> **SET EXERCISE**:
Can you quote every one of the entries below word for word, leaving out the pictures?

> **INFORMATION GIVEN**:
'''

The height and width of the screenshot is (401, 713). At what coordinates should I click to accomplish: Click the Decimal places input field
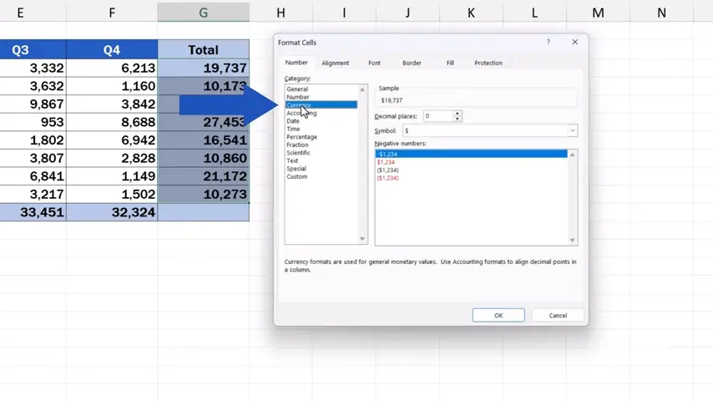[437, 116]
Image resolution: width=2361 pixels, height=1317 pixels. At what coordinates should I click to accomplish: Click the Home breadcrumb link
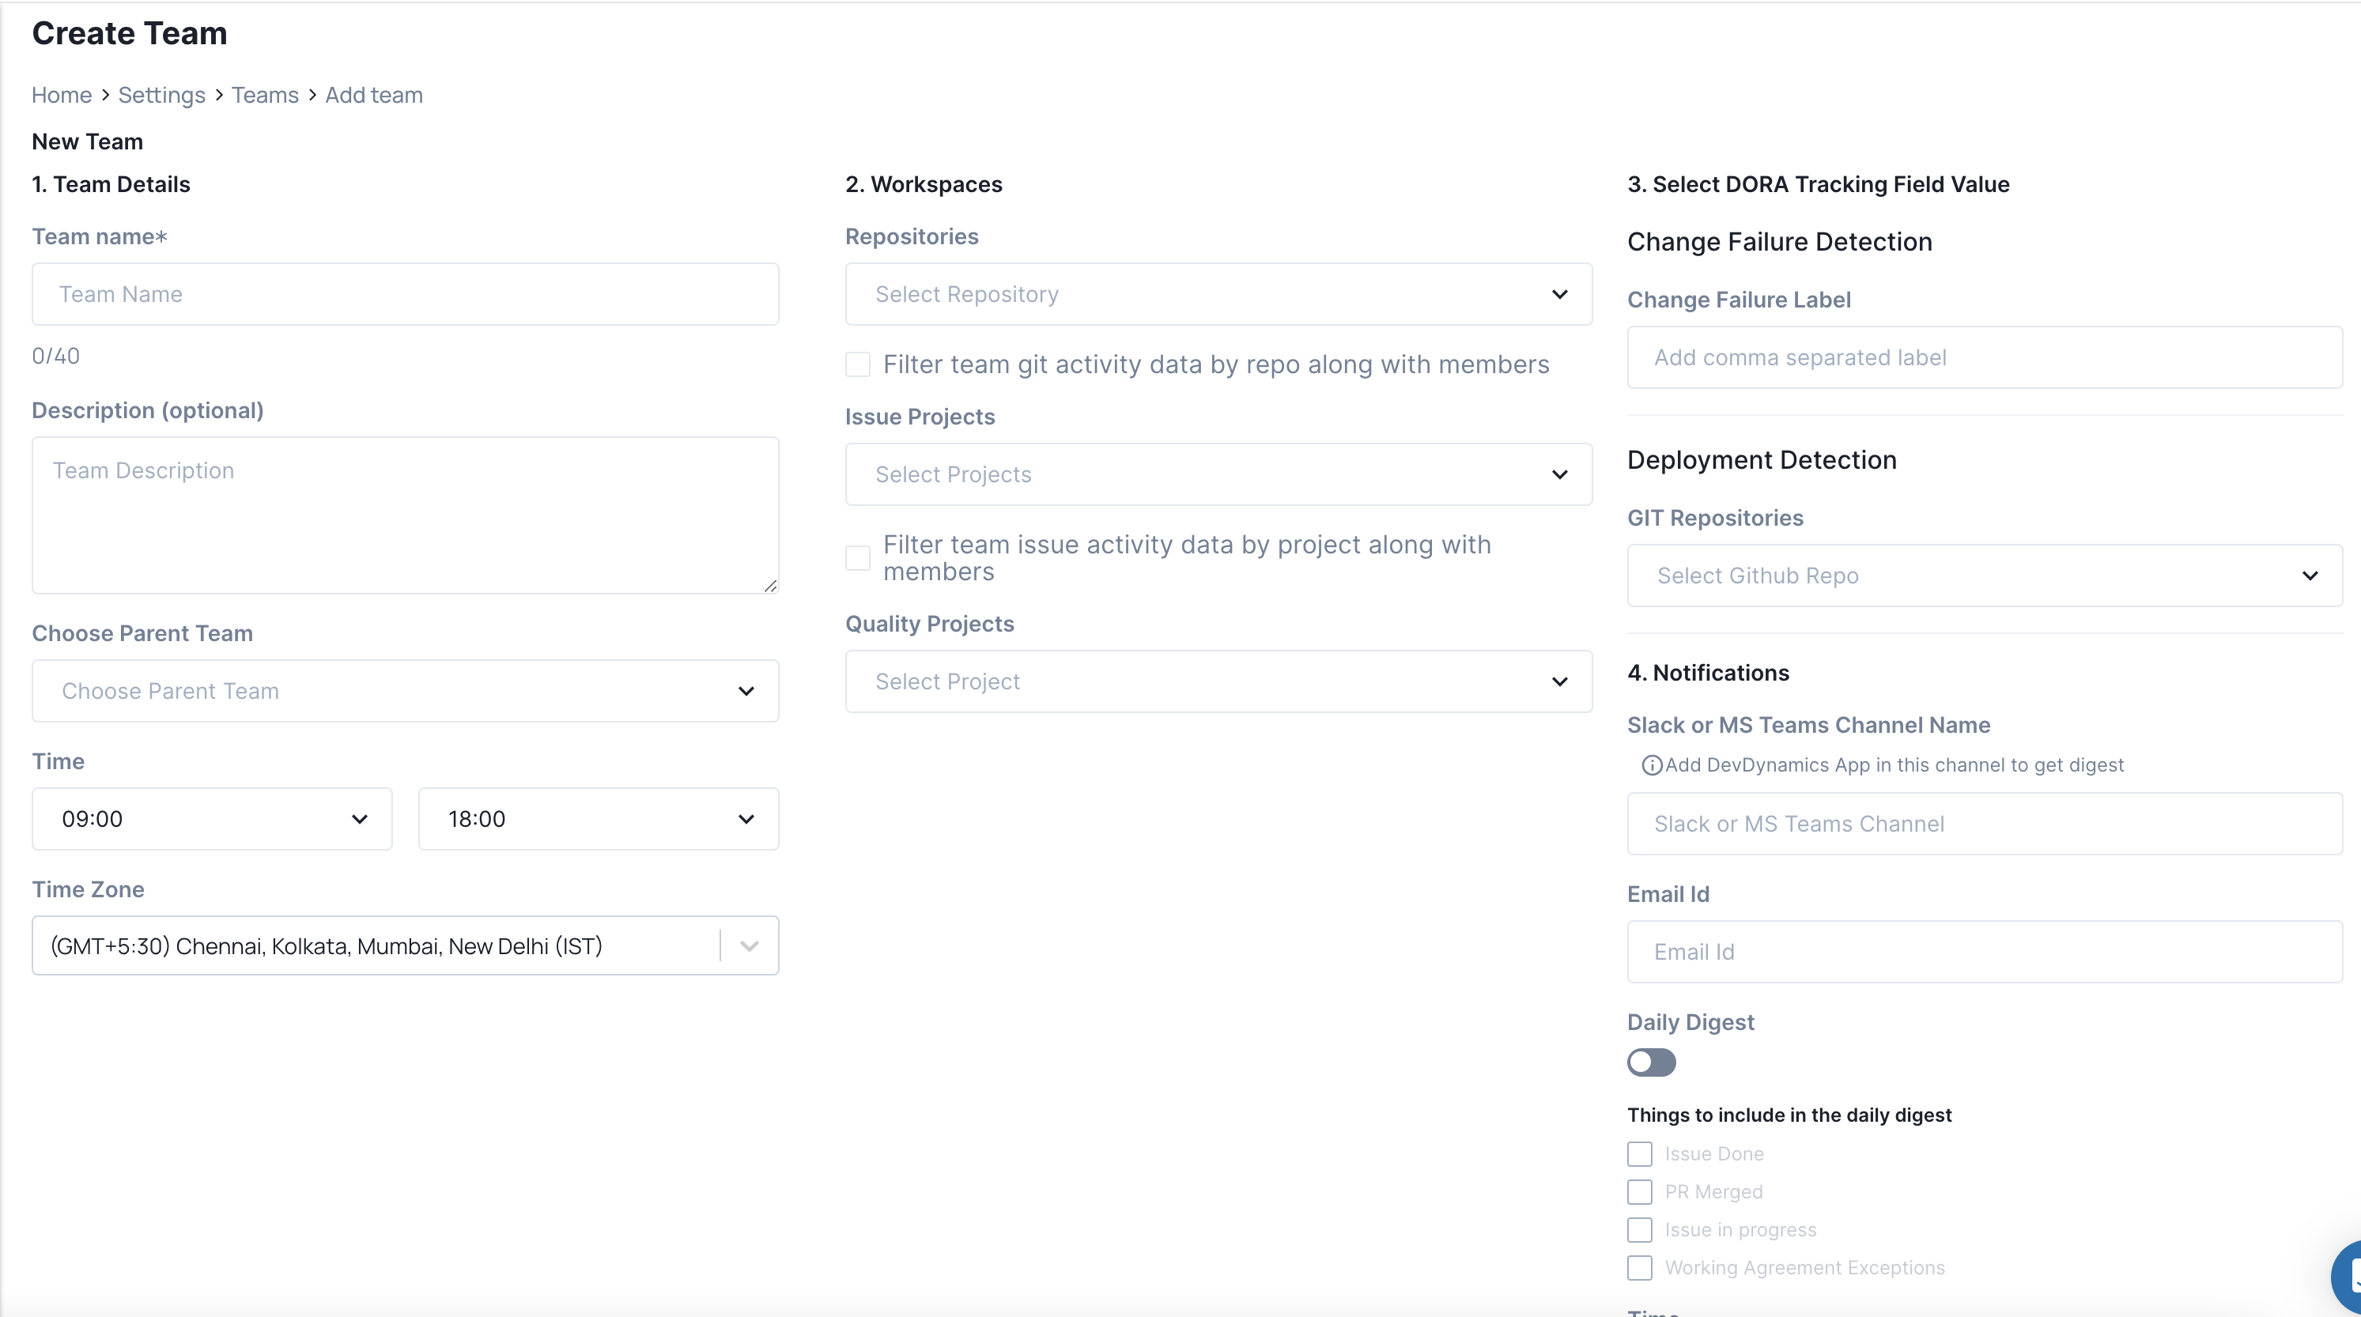(61, 95)
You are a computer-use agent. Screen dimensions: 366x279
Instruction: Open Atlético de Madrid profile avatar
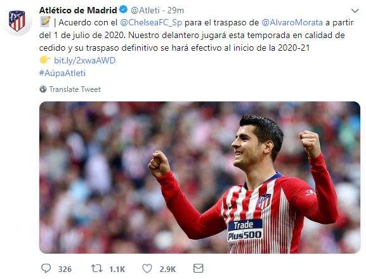17,21
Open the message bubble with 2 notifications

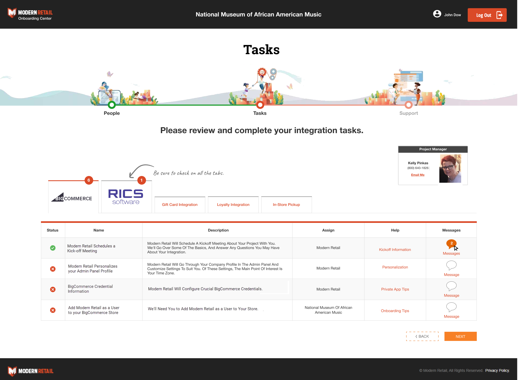coord(451,243)
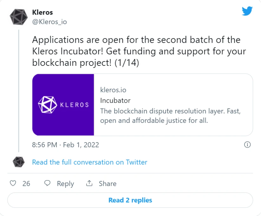The width and height of the screenshot is (261, 216).
Task: Click the speech bubble reply icon
Action: point(47,183)
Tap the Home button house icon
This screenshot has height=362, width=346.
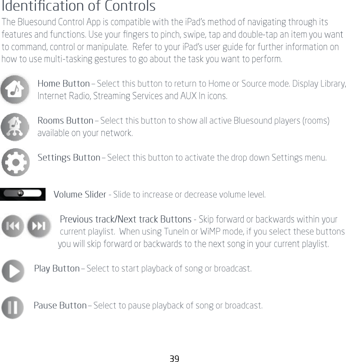(15, 89)
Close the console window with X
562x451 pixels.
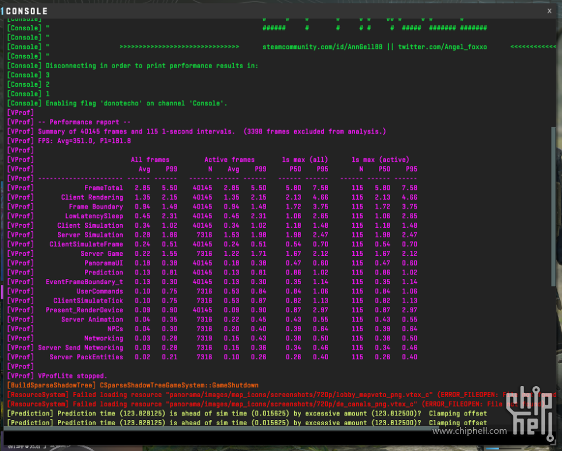[x=549, y=11]
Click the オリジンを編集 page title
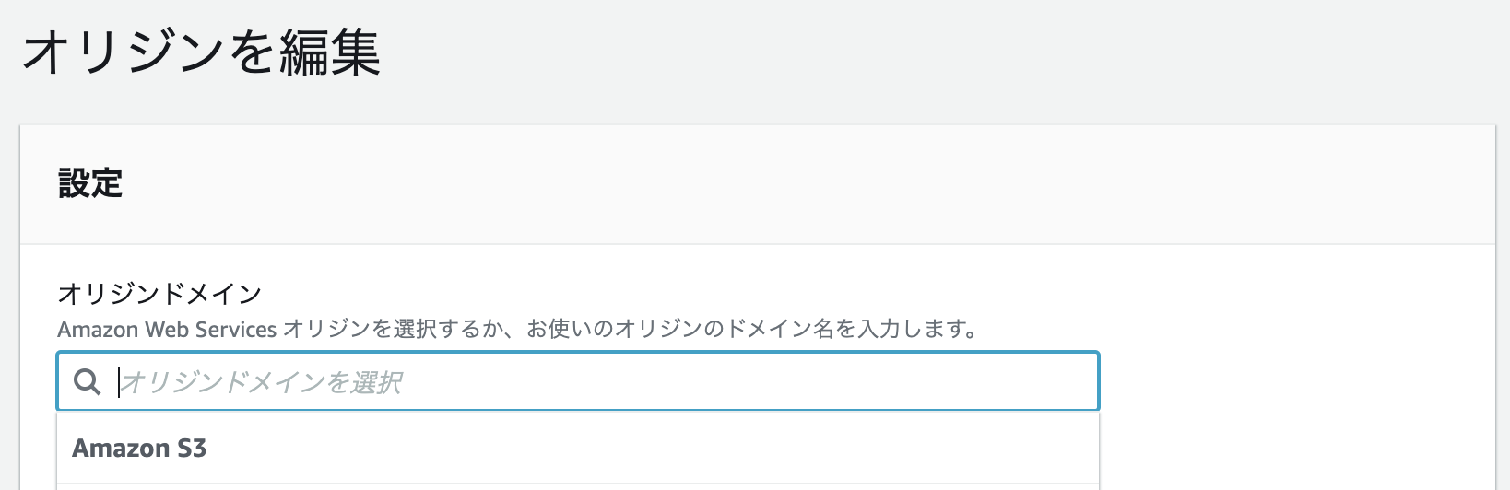The image size is (1510, 490). click(201, 53)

'''

> **ANSWER TO THE EXERCISE**:
The height and width of the screenshot is (401, 713). At what coordinates should I click to accomplish: Click the Decimal places input field
[437, 116]
Image resolution: width=2361 pixels, height=1317 pixels. At what coordinates should I click to accomplish: Click the Home breadcrumb link
(61, 95)
You are a computer-use agent. Screen dimensions: 366x279
Instruction: Open Atlético de Madrid profile avatar
17,21
Open the message bubble with 2 notifications

coord(451,243)
The width and height of the screenshot is (261, 216).
Task: Click the speech bubble reply icon
Action: point(47,183)
Tap the Home button house icon
This screenshot has height=362, width=346.
(15, 89)
Close the console window with X
562x451 pixels.
[x=549, y=11]
Click the オリジンを編集 page title
The image size is (1510, 490). click(201, 53)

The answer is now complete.